София, прислонившись к створке двери, делившей ее фигуру пополам, улыбалась, а мысли ее были далеко.
И жизнь началась снова. Каждое утро я поднимаюсь к лицею по улице Селария, слушаю посылаемое городу оглушительное проклятие телег, вижу впереди, чуть выше, около ниши со статуей Вседержителя, собаку, ждущую кость. Ей бросают ее из верхнего окна. Если идет дождь, она, дрожа, прячется в подъезде. Я обхожу собор, спускаюсь по крутой лестнице, идущей мимо трех пустых арок, потом спускаюсь по откосу и приступаю к занятиям. Как же трудно подчинить жизнь одной-единственной цели, одному-единственному чувству. По сравнению с единством общего для всех нас предбытия, единства факта существования каждого из нас, наша настоящая, каждодневная жизнь — это труднопроходимый лес со множеством тропинок и дорог. На них так легко заблудиться! И самое главное — что мы подчас даже не осознаем, что заблудились в этом лабиринте. Ведь каждая дорога навязывает нам себя, как единственно необходимую в нашей жизни. Часто по воскресеньям я раздумывал об этом на толкучке около собора святого Франсиско, глядя, как ярмарка завладевает нашим вниманием, предлагая нам своих наместников — торговцев старым железом с их товаром: сломанными плугами, шурупами, разрозненными звеньями цепи, облупившимися горшками, умывальниками, рамами для зеркал, бидонами, затычками, пряжками; книготорговцев, продающих старые альманахи, бульварные романы, молитвенники, разрозненные тома сочинений, старые школьные учебники; продавцов поношенной одежды, старых шляп, глиняной посуды, старой обуви; и даже продавцов известки — они стоят, как правило, у ограды, облокотившись на оглобли своих повозок, рядом с которыми жуют жвачку распряженные лошади.
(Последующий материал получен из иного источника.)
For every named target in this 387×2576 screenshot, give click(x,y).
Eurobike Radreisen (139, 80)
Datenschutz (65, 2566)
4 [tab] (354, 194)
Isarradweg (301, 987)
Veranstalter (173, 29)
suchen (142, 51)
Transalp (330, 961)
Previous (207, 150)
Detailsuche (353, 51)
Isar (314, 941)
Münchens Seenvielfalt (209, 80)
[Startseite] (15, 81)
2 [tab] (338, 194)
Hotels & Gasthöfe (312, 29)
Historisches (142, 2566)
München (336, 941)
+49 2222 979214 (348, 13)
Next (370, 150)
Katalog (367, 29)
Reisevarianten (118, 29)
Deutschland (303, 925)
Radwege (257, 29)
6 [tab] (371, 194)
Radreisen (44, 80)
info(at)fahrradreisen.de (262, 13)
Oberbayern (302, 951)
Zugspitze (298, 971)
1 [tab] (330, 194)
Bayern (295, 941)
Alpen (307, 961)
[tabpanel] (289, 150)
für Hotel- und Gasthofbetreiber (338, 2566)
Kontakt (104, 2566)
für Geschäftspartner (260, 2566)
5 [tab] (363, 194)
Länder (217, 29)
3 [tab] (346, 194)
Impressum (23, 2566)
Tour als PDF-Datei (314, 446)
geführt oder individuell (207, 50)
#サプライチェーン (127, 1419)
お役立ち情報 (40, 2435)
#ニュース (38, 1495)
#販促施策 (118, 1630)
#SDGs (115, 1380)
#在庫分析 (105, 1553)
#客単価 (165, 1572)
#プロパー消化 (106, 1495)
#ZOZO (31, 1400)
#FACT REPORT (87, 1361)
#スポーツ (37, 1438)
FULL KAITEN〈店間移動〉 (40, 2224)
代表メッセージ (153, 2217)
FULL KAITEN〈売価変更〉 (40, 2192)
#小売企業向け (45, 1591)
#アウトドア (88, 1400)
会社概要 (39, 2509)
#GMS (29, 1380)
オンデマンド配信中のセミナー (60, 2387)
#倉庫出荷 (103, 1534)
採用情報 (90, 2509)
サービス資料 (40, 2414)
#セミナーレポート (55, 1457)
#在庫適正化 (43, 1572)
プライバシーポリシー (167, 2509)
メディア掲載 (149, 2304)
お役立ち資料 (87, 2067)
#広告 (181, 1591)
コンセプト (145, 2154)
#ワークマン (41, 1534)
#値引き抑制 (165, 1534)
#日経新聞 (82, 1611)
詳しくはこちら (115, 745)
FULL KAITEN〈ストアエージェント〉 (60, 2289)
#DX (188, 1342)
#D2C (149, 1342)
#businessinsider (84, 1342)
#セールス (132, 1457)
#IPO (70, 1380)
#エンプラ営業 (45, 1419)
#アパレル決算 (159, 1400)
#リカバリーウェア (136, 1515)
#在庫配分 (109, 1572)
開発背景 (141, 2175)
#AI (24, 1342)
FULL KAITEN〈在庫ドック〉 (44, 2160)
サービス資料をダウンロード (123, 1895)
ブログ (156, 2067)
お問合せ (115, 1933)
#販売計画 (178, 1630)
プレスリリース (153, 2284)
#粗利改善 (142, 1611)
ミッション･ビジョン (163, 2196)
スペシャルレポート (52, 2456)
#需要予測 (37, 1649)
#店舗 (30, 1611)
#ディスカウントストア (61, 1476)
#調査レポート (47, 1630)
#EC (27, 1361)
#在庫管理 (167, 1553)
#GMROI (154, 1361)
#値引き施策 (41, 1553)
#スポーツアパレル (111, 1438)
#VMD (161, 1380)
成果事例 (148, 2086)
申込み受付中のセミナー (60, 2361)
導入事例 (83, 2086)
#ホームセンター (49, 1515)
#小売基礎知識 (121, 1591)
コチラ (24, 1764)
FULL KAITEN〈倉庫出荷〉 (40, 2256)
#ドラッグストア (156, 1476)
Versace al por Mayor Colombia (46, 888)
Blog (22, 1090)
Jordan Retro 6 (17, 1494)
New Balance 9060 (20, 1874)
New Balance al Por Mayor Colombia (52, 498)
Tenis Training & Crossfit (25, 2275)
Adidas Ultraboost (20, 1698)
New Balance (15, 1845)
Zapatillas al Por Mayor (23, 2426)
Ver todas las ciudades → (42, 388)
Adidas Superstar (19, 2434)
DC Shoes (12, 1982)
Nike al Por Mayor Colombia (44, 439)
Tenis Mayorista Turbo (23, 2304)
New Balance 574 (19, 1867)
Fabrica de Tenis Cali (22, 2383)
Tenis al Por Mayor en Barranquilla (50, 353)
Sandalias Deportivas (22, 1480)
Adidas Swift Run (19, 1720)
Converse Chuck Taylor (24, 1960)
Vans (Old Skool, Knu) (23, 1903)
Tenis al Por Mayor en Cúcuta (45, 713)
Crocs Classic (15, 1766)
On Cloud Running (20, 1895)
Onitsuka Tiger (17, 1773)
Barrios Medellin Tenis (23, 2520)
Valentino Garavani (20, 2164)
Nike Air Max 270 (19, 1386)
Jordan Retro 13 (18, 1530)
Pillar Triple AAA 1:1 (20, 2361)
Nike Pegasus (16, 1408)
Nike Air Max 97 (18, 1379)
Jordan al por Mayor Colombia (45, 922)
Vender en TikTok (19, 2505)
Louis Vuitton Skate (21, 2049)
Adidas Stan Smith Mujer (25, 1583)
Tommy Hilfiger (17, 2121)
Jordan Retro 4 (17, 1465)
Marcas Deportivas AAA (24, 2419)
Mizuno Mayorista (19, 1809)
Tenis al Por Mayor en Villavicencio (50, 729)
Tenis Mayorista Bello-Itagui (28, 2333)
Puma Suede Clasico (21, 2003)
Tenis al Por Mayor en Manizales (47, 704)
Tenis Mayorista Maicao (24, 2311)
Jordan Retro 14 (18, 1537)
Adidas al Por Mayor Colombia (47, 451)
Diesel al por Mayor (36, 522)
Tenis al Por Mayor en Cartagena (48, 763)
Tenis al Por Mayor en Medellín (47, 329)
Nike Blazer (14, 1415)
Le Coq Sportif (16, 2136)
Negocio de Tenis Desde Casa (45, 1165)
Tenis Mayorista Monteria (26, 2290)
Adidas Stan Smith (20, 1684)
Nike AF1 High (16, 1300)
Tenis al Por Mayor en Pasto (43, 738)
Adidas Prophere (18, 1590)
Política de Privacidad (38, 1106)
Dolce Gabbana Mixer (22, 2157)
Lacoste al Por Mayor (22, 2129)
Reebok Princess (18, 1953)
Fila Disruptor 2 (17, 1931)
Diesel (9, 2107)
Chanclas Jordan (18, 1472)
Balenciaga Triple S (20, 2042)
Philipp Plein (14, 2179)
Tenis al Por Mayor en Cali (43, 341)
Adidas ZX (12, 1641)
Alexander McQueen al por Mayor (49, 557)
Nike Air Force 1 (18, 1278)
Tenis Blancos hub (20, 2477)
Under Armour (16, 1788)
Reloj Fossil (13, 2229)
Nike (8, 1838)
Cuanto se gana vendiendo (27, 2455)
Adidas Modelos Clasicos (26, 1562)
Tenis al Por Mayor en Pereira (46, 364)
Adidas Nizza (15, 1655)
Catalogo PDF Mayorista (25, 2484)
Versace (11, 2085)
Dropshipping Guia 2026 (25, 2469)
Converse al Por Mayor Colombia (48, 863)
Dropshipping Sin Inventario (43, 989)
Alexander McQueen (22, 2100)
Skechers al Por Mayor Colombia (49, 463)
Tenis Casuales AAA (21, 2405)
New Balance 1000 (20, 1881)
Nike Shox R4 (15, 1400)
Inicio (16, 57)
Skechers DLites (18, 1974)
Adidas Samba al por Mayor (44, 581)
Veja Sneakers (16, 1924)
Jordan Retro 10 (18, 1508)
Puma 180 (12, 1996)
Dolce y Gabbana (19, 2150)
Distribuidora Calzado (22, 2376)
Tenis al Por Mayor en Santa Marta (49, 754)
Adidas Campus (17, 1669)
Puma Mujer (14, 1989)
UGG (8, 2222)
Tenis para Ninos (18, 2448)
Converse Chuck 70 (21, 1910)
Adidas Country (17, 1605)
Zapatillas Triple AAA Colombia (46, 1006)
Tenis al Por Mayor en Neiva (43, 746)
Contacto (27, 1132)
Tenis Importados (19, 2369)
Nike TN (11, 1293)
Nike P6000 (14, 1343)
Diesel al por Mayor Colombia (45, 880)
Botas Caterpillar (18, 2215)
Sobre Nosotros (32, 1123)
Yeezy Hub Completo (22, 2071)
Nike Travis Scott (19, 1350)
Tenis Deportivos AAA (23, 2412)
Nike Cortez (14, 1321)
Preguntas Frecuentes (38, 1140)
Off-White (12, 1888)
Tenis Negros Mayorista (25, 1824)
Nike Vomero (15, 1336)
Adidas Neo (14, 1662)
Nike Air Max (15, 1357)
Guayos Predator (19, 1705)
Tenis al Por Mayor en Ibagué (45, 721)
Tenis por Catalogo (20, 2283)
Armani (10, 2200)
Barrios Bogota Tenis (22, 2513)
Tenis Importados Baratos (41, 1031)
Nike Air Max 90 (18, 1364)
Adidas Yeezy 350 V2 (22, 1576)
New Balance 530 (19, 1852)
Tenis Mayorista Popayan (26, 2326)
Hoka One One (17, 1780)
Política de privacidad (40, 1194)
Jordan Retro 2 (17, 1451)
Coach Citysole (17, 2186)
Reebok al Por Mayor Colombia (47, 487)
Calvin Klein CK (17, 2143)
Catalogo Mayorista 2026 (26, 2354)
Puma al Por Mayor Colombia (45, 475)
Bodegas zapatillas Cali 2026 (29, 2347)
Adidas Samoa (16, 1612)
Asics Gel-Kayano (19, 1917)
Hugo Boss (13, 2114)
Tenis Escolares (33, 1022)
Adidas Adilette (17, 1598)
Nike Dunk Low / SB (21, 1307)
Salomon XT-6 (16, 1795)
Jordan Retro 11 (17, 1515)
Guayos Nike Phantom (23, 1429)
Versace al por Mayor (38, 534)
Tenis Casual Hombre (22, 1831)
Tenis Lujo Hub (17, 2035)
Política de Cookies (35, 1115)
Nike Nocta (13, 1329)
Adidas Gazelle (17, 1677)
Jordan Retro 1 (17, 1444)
И как подан каждый фрагмент этой свалки! Великолепно! Ведь им важно завладеть нашим вниманием, возбудить наш интерес. Жизнь — такая же ярмарка. Вот я вышел вдохнуть свежего воздуха, но, слыша зазывные крики мошенников-торговцев, останавливаюсь посмотреть на старое железо и книжный хлам, выставленный у дерзко возносящейся вверх старой церкви.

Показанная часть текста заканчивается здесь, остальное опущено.